▸ Your objective
From the entries below, transcribe exactly the lines between the line holding "Select the 'bri'" and the line holding "886x635 pixels.", inclusive; skip all other lines.

*** Opening of Input data ***

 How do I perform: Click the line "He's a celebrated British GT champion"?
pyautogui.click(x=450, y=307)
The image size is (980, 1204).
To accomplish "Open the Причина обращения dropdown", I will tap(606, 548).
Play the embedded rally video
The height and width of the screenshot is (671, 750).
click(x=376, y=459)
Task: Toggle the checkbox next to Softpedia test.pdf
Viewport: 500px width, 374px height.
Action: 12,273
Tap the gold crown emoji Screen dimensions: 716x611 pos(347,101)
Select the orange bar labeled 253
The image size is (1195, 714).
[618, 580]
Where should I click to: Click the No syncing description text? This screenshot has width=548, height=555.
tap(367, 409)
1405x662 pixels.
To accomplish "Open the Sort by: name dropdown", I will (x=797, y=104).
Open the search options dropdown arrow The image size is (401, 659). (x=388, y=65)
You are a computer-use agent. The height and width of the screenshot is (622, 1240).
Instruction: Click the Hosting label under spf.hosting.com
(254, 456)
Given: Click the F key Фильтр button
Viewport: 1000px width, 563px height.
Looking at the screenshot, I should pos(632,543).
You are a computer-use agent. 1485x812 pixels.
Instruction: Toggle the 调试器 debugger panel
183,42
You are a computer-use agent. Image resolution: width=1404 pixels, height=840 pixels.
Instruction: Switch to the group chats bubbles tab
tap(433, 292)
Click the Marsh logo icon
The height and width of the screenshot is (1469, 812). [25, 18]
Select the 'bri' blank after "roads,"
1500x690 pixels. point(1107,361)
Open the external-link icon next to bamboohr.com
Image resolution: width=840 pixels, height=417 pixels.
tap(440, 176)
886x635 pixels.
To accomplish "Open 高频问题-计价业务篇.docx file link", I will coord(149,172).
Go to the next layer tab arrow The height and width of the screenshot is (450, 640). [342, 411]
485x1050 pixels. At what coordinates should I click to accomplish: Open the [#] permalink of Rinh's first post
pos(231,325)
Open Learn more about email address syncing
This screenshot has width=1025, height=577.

*** Close of Input data ***

▸ Answer space
Select the 'bri' blank after "roads,"
1500x690 pixels. point(1107,361)
Open the external-link icon next to bamboohr.com
Image resolution: width=840 pixels, height=417 pixels.
tap(440, 176)
886x635 pixels.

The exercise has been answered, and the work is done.